Which artists have you been most influenced by?
Dave McKean; Bill Sienkiewicz; Ted McKeever; Henrik Drescher; Galen Dara; Andrea Sorrentino; Jason Shawn Alexander; Jean-Michel Basquiat; Fiona Staples; Ralph Steadman; Jean Dubuffet. One of my favorite paintings of all time is Dubuffet’s The Villager with Close-Cropped Hair. It’s hanging in the Des Moines Art Center and I visit it as often as I can. It’s brilliant!
First and foremost and forever, my wife and daughter. I couldn’t do what I do without them. Truth.
Comic books have always been an inspiration, as you can see by the majority of my artist influences in the previous question. No matter how pleased I am with a finished piece, I can look at any piece in Dave McKean’s staggering catalog and instantly feel like a discarded toothpick of an artist. And that’s okay. That’s part of the fuel I need to keep going. Not to ever create a piece that’s better than his, but to just keep making the art that makes me happy. Keeps me sane.
What do you like to do in your free time?

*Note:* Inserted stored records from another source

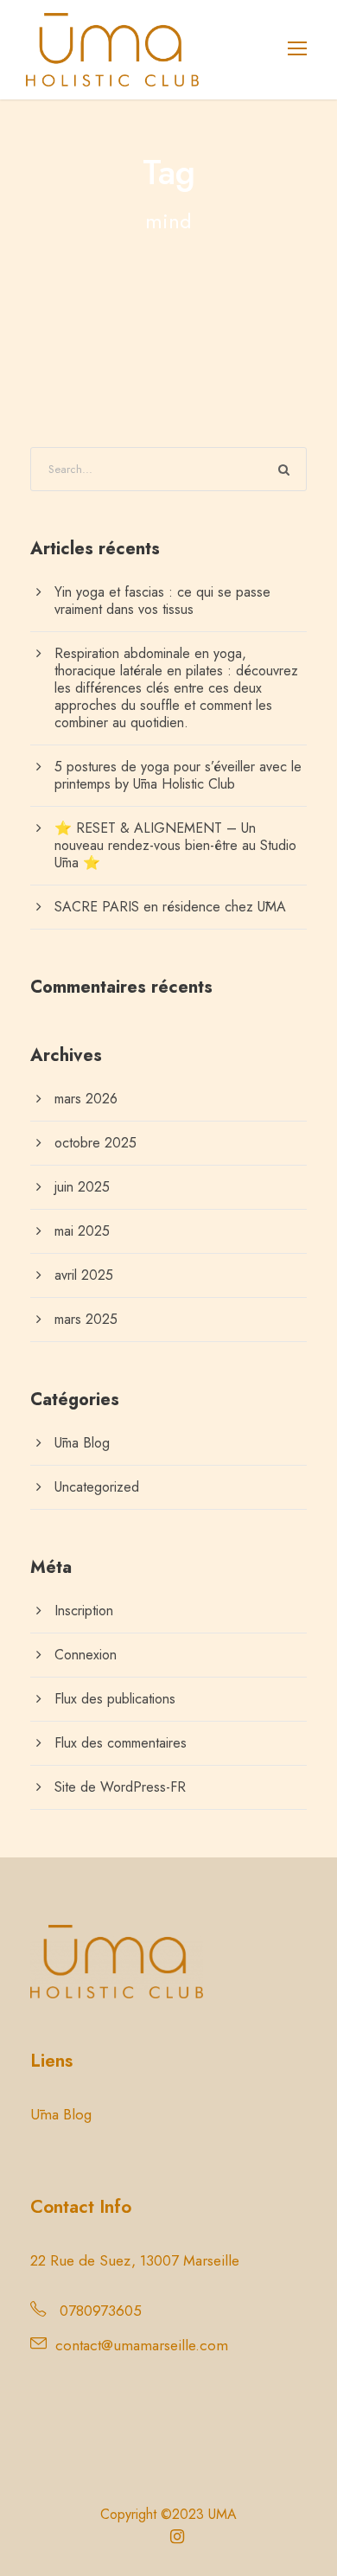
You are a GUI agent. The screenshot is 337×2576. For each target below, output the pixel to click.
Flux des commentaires (120, 1743)
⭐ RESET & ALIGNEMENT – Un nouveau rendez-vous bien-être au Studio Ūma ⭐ (175, 845)
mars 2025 (86, 1319)
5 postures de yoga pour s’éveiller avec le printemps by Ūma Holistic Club (178, 775)
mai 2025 (82, 1231)
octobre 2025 (95, 1143)
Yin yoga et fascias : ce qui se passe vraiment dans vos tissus (162, 600)
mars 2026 (86, 1099)
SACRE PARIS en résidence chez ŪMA (170, 907)
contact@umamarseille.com (141, 2345)
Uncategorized (96, 1487)
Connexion (85, 1655)
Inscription (83, 1610)
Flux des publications (114, 1699)
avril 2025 (83, 1275)
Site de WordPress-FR (120, 1787)
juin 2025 (82, 1187)
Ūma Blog (82, 1443)
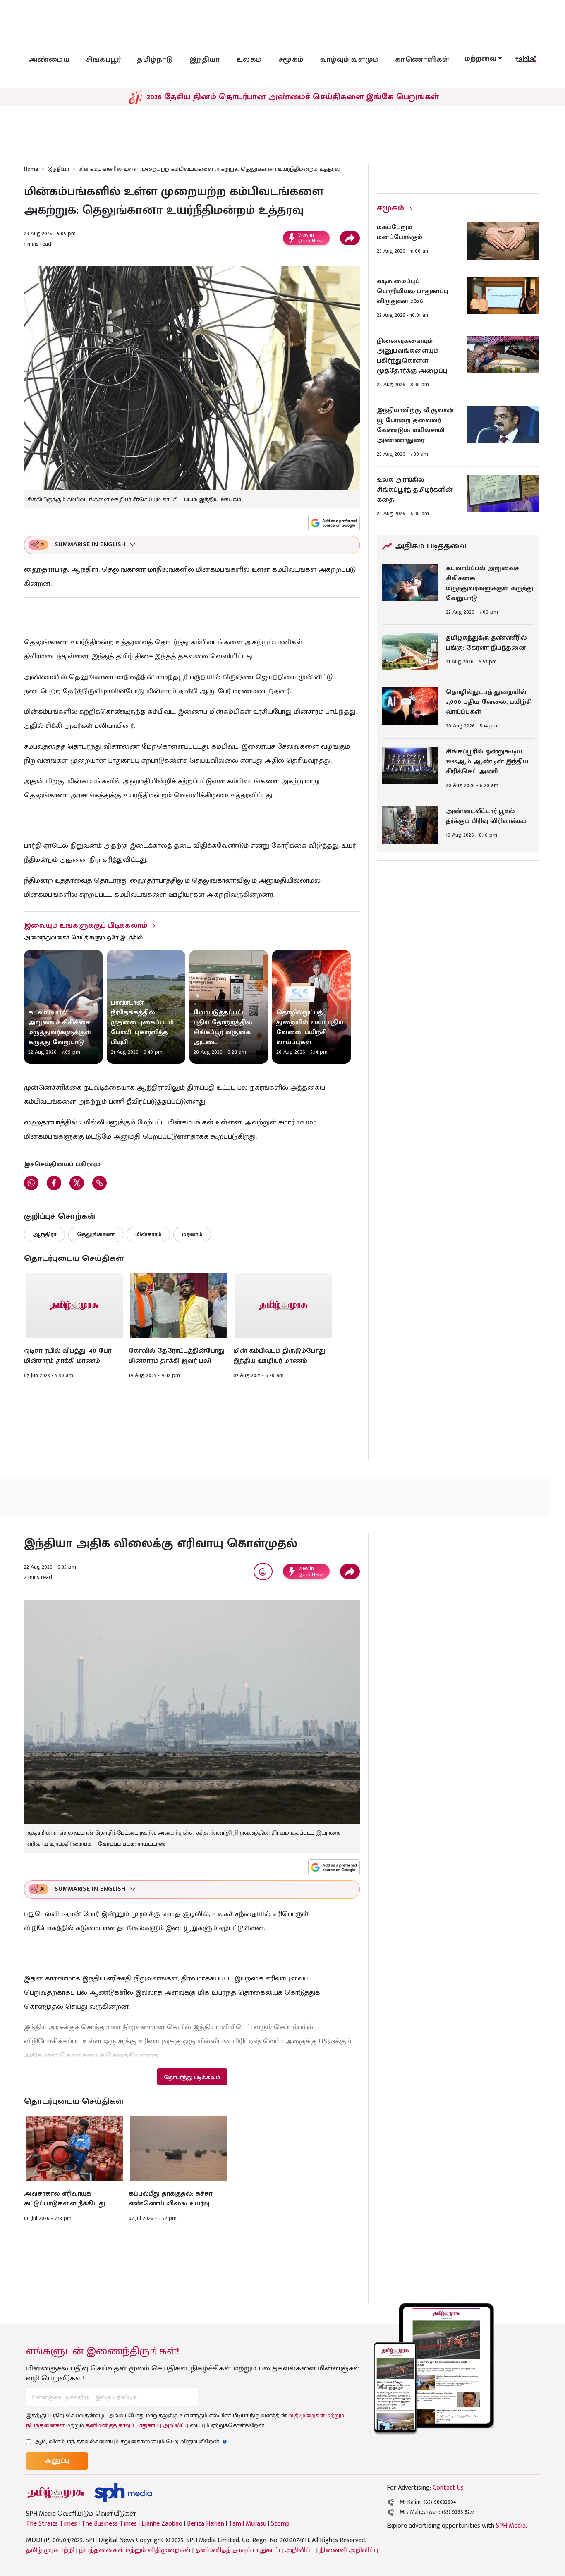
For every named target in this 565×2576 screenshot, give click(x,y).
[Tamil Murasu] (56, 2492)
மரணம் (192, 1234)
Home (31, 169)
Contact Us (448, 2487)
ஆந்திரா (44, 1234)
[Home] (123, 2492)
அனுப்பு (57, 2460)
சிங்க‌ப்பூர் (103, 59)
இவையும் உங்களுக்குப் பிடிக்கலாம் (85, 925)
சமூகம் (291, 59)
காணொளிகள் (422, 59)
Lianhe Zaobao (161, 2524)
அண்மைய (49, 59)
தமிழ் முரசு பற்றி (50, 2550)
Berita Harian (205, 2524)
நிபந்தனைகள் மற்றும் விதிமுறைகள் (135, 2550)
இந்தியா (204, 59)
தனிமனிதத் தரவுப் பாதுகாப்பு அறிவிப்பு (137, 2425)
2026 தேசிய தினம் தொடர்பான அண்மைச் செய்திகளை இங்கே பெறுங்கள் (293, 97)
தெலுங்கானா (96, 1234)
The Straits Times (51, 2524)
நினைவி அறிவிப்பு (348, 2550)
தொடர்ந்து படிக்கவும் (192, 2077)
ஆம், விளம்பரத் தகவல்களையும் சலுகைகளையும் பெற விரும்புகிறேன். (130, 2441)
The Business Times (109, 2524)
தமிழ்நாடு (155, 59)
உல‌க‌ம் (249, 59)
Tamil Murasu (247, 2524)
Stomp (280, 2524)
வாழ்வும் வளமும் (349, 59)
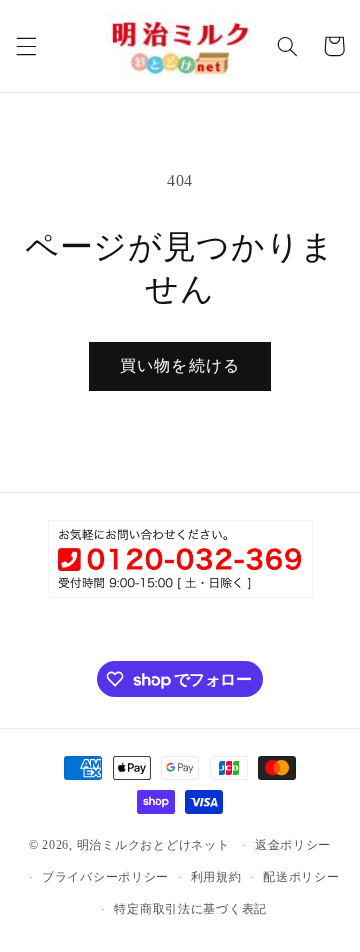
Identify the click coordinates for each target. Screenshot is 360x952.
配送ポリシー (301, 877)
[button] (26, 46)
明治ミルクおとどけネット (153, 845)
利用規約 (216, 877)
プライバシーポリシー (105, 877)
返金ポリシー (293, 845)
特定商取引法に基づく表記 (190, 909)
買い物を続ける (179, 365)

This bounces nicely from the previous question. I enjoy movies. Comic-book movies especially, because they’re something I can share with my daughter. Light horror movies with my wife. I’m sort of a chicken when it comes to some of the darker, bloodier horror movies. My imagination is way too wide open for them. They creep in and take up residence. Hereditary, for example. That movie poked around violently in my head for weeks after I saw it. Loved it, but it rattled me.

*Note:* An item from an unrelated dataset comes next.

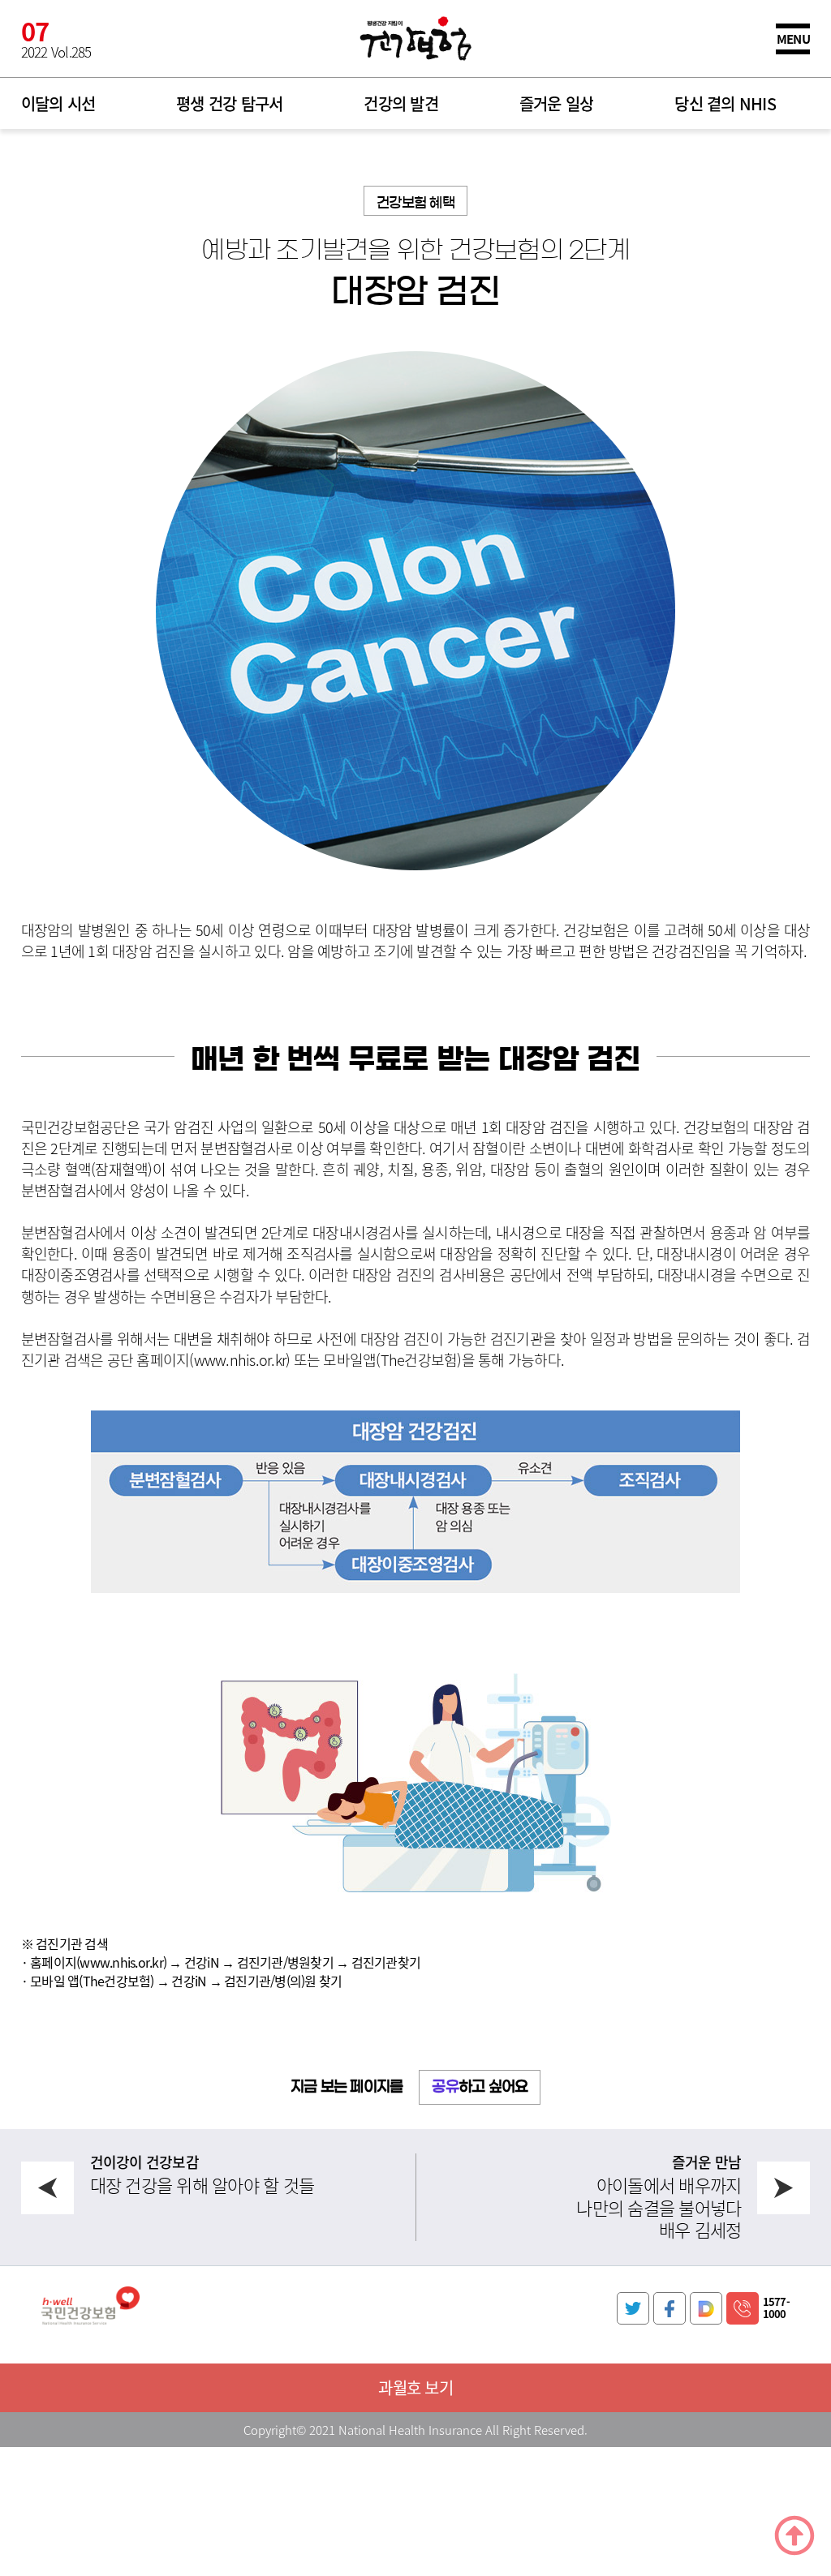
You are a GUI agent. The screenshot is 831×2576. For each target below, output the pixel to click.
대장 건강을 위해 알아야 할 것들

I love music. Radiohead forever!
And, of course, reading. So many books in my to-read pile! It’s towering and probably a fire hazard. Ready for the name dump? Josh Malerman; Joe Hill; Sarah Pinborough; Kaaron Warren; Sarah Langan; Stephen Graham Jones; Nick Cutter; Tom Piccirilli; Helen Marshall; Lauren Beukes; Gemma Files; Rio Youers; Gary McMahon; Daryl Gregory; Michael Marshall; Neil Gaiman; Stephen King.
If you could assemble any group in the world for a mandatory meeting, who would it be and what would you say to them?

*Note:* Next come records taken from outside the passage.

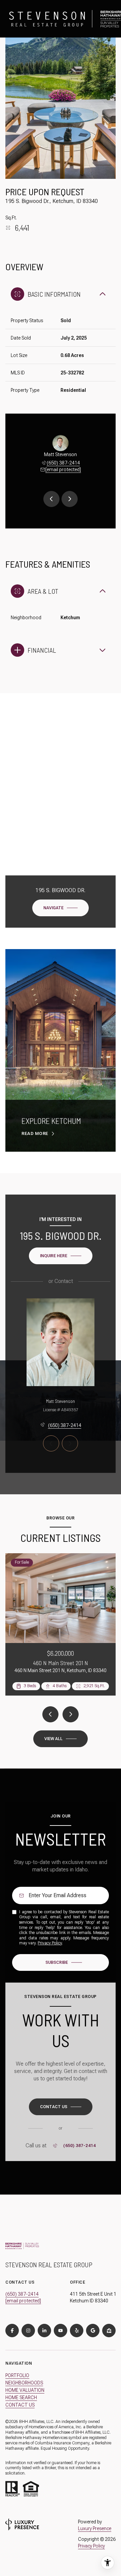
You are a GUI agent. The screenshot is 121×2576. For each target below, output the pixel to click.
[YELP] (76, 2330)
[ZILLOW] (109, 2330)
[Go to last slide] (51, 499)
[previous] (50, 1714)
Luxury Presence (94, 2528)
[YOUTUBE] (60, 2330)
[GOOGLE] (92, 2330)
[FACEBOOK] (12, 2330)
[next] (71, 1714)
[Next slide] (70, 499)
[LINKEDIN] (44, 2330)
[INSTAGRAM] (28, 2330)
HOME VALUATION (24, 2390)
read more (35, 1133)
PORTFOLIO (17, 2375)
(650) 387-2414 (63, 463)
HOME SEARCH (21, 2397)
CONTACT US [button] (20, 2405)
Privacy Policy (50, 1943)
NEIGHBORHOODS (24, 2382)
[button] (60, 2106)
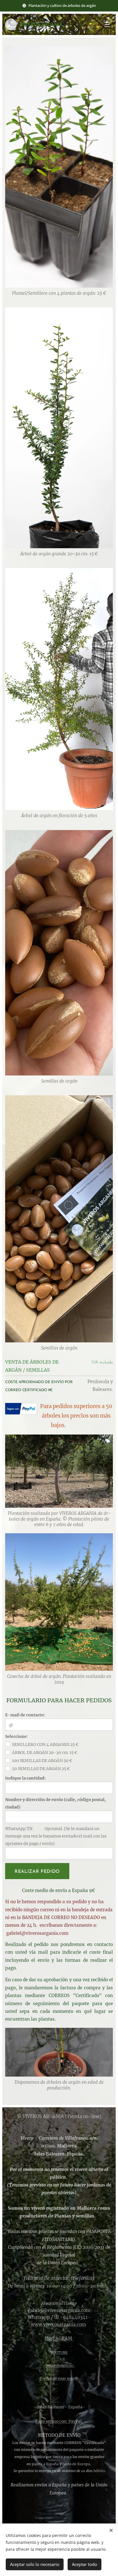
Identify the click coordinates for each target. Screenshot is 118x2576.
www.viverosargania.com (58, 2324)
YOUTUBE (59, 2352)
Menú (107, 24)
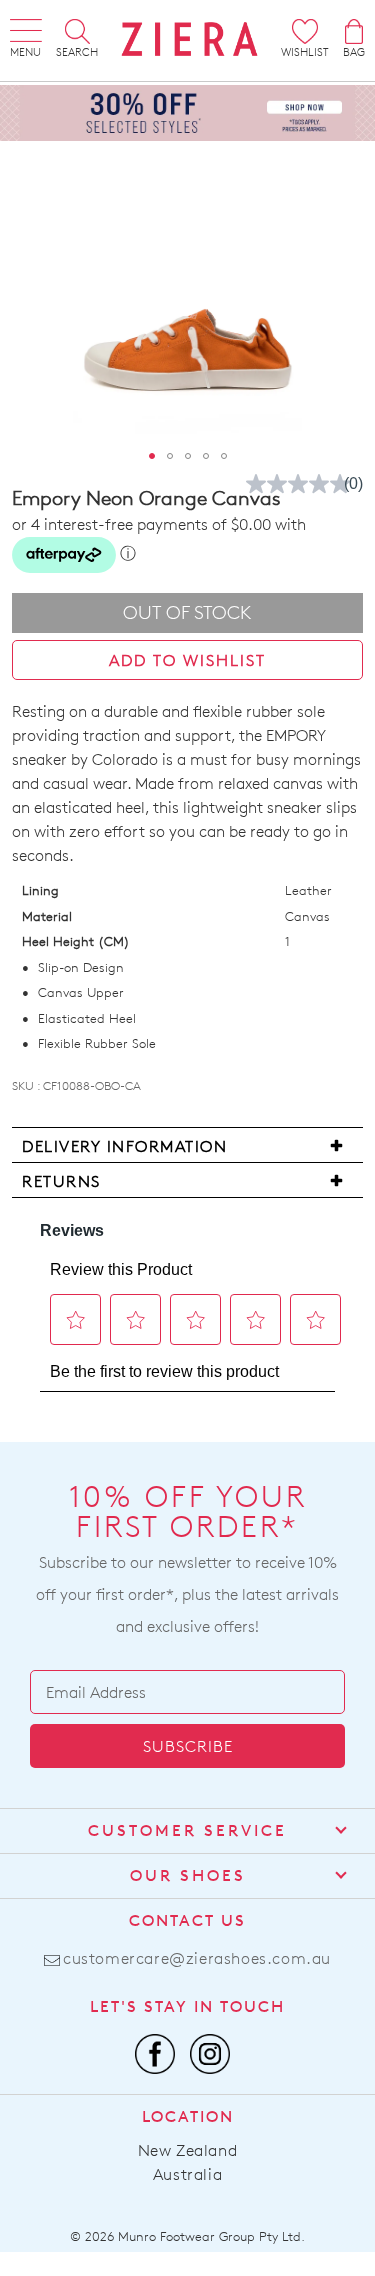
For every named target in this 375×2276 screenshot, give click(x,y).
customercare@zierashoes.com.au (197, 1958)
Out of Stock (187, 612)
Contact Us (187, 1920)
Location (188, 2116)
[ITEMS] (354, 31)
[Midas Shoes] (190, 39)
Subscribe (188, 1746)
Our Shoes (188, 1875)
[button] (152, 456)
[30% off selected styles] (187, 111)
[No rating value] (303, 484)
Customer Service (187, 1830)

Wouldn’t say a thing. I’d just wink and nod and we’d go on all sorts of Fraggle adventures together. We’d eat Doozer sticks. We’d masterfully elude being eaten by the Gorgs. We’d have all of our questions answered and problems solved by the ever-wise Marjory the Trash Heap. We’d swap insults with her ratty hench-creatures Philo and Gunge.
Then we’d leave the Fraggle caves, emerge in the human world and rapidly topple the evil patriarchy. Then, having worked up quite the grumbly appetite after toppling the patriarchy, we’d head to Taco Bell. Best. Day. Ever.